---------- Extract provided
Oracle FAQ Your Portal to the Oracle Knowledge Grid
HOME | ASK QUESTION | ADD INFO | SEARCH | E-MAIL US
 

Home -> Community -> Usenet -> c.d.o.server -> Re: saving username and sysdate on insert/update

Re: saving username and sysdate on insert/update

From: Andrew Babb <andrewb_at_mail.com>
Date: Mon, 19 Apr 1999 21:14:00 +0800
Message-ID: <371B2C18.C8B68B4C@mail.com>


Johnny and Chris,

One problem with using the default columns option. They can be over written by SQL*Plus. If you use the trigger route, then there is no way that the modification can be falsified.

i.e. INSERT INTO tab ( ..., addusr ) values (..., 'FRED');

Also, with the Update, you may want to set ":new.addusr := :old.addusr", so that the field cannot be changed. Same with adddte.

Depends on the level of security you want in the solution.

Just a comment,
Andrew

BTW - Totally agree with making the columns more meaningful, but try and keep under 12 characters (some stupid performance issue with Oracle7 means that column names less that 12 characters are processed faster than those longer). I was told this by Oracle Consulting.
--------------------
---------- Information provided
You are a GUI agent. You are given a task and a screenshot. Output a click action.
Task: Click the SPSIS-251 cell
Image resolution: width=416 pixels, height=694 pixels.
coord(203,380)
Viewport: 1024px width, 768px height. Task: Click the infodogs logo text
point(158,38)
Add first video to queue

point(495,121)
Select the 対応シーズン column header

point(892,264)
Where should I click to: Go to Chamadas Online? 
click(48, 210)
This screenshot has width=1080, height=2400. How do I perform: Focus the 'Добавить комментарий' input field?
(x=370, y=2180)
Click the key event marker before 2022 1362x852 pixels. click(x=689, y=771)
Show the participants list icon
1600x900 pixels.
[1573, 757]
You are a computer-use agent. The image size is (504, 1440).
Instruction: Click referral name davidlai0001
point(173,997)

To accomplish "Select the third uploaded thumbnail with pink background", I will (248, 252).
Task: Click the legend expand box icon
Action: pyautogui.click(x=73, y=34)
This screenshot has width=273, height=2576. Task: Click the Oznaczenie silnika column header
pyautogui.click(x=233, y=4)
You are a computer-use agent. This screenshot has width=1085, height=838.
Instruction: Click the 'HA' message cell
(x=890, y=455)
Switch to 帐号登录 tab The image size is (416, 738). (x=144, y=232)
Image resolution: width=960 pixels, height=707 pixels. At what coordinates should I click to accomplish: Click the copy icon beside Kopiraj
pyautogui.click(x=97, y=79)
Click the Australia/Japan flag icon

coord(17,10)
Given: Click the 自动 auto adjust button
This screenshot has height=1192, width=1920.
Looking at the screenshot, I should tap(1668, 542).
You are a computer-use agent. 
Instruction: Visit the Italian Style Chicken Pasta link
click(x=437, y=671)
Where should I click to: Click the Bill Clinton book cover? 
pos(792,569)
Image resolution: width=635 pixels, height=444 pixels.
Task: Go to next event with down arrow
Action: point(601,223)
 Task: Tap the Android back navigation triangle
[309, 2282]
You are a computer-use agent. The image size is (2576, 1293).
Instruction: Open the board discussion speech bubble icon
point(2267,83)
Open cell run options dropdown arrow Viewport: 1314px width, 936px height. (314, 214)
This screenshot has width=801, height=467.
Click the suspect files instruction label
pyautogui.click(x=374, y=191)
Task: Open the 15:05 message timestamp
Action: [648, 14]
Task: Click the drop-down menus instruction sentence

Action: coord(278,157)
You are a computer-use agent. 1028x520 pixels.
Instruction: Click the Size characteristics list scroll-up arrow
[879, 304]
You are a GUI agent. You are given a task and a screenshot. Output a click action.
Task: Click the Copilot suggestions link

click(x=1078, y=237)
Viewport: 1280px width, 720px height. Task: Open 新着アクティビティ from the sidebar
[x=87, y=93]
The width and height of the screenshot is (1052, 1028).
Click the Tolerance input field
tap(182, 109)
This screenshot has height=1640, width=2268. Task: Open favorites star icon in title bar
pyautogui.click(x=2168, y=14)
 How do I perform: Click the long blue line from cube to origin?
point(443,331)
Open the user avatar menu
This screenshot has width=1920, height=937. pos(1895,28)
--------------------
Continue the newsgroup post about saving the username and sysdate on insert and update, starting after its last sentence.

**The output**
Chris Hamilton wrote:

> On Sat, 17 Apr 1999 21:39:08 +0200, "Sybrand Bakker"
> <postbus_at_sybrandb.demon.nl> wrote:
>
> >Hi Johnny,
> >before insert and before update triggers should do the trick
> >create or replace trigger xyz on table_name before insert or update for each
> >row
> >begin
> >if inserting then
> >new.addte := sysdate;
> >new.addusr := user;
> >else
> >new.upddte := sysdate;
> >new.updusr := user;
> >end if;
> >end;
>
> On insert, you don't need the trigger at all. Just set the DEFAULT
> value of the column to the value:
>
> alter table X modify (adddte default sysdate, addusr default
> rtrim(user));
>
> Note you should use rtrim(user) instead of simply the pseudo-column
> "user", since this column is blank-padded out to 30 characters.
>
> Another suggestion -- pick better names for your columns. You've got
> 30 characters to use, might as well make them something that will be
> clearer to future developers.
>
> For instance, adddte could be create_date, addusr could create_user,
> upddte could be update_date, updusr could be update_user, or something
> along those lines. No need to be so cryptic, this isn't dBASE III+
> with the limited field names.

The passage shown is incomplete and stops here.